研究課題
基盤研究(B)
神経芽腫がん幹細胞を同定し、それらをターゲットとする治療法の開発を目指して、以下の研究を行い、興味ある結果を得た。1.神経芽腫がん幹細胞様細胞株に特異的に発現する遺伝子の同定Sloan-Ketteringがん研究所で確立された神経芽腫細胞株N-type, I-type, S-typeのうち、I-type細胞株は神経芽腫幹細胞に近いと考えられている。そこで、神経芽腫cDNA libraryから同定した5300 cDNAの中からI-type特異的に発現する新規遺伝子をスクリーニングし、候補遺伝子を同定した。
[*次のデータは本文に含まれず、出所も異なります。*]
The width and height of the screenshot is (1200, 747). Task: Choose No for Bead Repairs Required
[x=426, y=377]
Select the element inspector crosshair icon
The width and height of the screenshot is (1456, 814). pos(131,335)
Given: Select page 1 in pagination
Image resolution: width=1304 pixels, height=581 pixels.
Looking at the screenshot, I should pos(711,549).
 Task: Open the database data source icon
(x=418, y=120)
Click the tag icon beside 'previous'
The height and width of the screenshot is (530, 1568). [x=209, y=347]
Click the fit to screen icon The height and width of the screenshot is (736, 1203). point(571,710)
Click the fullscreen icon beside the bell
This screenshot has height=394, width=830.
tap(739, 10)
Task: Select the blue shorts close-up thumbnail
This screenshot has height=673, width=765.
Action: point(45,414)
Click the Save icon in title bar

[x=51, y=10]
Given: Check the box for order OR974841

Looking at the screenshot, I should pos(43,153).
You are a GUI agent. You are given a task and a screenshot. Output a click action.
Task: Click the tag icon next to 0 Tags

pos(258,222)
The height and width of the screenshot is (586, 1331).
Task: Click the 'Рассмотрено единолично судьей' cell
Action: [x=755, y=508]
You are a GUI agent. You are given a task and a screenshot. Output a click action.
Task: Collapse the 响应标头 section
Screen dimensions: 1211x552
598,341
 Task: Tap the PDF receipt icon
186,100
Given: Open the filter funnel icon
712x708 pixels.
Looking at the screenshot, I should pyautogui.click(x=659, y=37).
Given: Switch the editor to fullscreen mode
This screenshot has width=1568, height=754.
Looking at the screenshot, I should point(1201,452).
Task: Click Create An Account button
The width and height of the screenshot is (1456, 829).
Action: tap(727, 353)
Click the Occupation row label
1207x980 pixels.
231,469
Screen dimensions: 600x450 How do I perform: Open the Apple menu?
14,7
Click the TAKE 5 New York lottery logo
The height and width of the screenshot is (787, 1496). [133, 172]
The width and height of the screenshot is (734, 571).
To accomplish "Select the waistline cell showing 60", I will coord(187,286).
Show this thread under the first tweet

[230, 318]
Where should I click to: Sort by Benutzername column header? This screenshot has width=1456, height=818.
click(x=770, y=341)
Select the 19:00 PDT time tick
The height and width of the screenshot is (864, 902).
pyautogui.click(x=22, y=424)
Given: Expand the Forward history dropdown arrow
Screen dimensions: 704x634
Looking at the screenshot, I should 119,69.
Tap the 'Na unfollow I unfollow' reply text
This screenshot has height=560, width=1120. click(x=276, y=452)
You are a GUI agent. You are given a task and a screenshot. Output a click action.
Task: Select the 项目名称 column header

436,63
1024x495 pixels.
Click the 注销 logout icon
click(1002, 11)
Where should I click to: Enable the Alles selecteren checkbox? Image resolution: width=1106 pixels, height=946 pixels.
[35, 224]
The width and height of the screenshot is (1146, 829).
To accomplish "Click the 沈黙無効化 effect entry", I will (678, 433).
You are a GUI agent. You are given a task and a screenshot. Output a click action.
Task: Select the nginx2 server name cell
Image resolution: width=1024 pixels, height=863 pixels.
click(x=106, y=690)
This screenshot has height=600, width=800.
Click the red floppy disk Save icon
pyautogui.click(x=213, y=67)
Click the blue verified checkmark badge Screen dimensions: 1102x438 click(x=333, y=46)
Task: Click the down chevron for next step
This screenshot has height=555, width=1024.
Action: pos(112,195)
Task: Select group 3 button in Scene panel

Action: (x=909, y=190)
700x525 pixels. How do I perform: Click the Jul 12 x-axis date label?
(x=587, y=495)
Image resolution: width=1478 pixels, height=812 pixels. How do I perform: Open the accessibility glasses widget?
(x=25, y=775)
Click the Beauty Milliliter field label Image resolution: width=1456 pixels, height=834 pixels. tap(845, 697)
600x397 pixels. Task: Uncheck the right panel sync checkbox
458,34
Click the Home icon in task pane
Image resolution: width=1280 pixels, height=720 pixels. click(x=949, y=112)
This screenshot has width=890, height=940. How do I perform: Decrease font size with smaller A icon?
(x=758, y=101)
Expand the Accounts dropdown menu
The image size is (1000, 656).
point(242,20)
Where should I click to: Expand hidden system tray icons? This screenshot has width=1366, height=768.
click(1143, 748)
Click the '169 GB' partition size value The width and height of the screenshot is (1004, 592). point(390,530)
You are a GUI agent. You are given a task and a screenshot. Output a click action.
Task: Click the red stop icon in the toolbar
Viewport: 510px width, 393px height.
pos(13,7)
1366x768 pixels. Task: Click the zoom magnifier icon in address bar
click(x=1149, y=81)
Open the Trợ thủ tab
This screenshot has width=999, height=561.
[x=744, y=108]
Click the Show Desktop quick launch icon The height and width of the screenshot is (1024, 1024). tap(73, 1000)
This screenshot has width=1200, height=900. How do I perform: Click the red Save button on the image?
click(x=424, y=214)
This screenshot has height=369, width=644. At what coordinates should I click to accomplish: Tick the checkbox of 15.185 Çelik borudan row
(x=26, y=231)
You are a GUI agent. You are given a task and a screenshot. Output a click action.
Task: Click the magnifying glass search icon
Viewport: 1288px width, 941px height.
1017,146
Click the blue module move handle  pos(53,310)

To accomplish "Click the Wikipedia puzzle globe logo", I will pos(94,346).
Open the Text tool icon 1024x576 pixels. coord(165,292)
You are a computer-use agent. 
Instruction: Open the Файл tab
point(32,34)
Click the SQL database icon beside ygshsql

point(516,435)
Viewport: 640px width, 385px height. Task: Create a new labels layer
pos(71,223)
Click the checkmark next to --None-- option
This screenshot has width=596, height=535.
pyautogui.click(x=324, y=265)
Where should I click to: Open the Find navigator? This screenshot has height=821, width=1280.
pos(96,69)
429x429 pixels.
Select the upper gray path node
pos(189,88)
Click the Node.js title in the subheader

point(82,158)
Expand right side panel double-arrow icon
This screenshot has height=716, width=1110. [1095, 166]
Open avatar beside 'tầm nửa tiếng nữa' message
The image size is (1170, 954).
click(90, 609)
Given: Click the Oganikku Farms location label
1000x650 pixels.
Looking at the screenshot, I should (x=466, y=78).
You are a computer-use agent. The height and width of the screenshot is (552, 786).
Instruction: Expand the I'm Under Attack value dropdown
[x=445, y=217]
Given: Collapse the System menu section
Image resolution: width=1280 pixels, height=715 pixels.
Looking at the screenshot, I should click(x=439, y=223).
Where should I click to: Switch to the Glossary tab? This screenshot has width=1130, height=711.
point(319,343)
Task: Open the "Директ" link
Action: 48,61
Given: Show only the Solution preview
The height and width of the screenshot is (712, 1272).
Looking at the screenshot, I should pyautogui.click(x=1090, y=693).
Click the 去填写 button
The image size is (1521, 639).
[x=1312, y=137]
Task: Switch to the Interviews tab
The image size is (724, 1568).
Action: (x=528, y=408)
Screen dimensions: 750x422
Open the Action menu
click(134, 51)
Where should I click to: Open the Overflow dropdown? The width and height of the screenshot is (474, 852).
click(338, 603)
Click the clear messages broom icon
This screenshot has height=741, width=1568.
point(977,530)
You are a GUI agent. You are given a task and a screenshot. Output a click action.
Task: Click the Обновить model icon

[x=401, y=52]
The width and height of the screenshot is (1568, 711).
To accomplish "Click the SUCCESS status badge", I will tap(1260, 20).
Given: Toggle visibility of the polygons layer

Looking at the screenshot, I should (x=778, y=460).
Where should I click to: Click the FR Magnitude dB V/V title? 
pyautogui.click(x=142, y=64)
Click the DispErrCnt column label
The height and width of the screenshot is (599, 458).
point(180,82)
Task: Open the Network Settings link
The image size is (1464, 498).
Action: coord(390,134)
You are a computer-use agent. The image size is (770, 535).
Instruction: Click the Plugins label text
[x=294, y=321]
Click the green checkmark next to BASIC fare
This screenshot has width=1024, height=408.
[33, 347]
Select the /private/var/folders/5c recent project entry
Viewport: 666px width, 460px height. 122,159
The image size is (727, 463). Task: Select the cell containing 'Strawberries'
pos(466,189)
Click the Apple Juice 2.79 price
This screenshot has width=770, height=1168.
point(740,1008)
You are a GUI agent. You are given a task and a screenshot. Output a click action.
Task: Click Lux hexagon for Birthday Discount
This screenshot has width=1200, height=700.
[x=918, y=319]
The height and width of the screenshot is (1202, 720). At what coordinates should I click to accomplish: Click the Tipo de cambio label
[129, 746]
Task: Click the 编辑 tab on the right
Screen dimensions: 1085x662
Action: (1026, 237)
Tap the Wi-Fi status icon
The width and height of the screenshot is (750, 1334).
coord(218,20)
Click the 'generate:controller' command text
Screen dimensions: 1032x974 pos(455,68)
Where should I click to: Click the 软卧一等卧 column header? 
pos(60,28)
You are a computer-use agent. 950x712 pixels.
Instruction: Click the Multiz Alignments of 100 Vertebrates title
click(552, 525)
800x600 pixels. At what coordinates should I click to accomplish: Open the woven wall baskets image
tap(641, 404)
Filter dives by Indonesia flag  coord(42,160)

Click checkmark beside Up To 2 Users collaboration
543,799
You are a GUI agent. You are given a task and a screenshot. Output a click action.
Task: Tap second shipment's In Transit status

2.神経芽腫初代培養細胞におけるがん幹細胞マーカー分子の発現神経芽腫1、2期11例、3期8例、4期15例の計34例について、腫瘍細胞の初代培養を行った。また、神経芽腫細胞株6個を併せて対象とした。初代培養細胞はsphereを形成し、培養系ではほとんど増殖しないと考えられている早期例でもsphereの中にBrdU陽性細胞が存在することから、幹細胞様の腫瘍細胞が存在することが示唆された。また、特異的抗体を用いた免疫染色を行ったところ、神経幹細胞のマーカーであるNestinとTUJ1は早期の自然退縮傾向を有する予後良好な神経芽腫において発現が高く、とくにNestinの発現は1歳未満症例の自然退縮傾向の強い神経芽腫において高かった。p75NTRも同様の傾向が見られたが、全体的に初代培養神経芽腫細胞においてはその発現は低かった。また、神経幹細胞の新しいマーカーとして注目されているp63およびp73については、病期とは無関係に発現率が高く、今後はそれらのバリアントであるTA formとdelta-N formについて、発現レベルと局在について検討する必要があると思われた。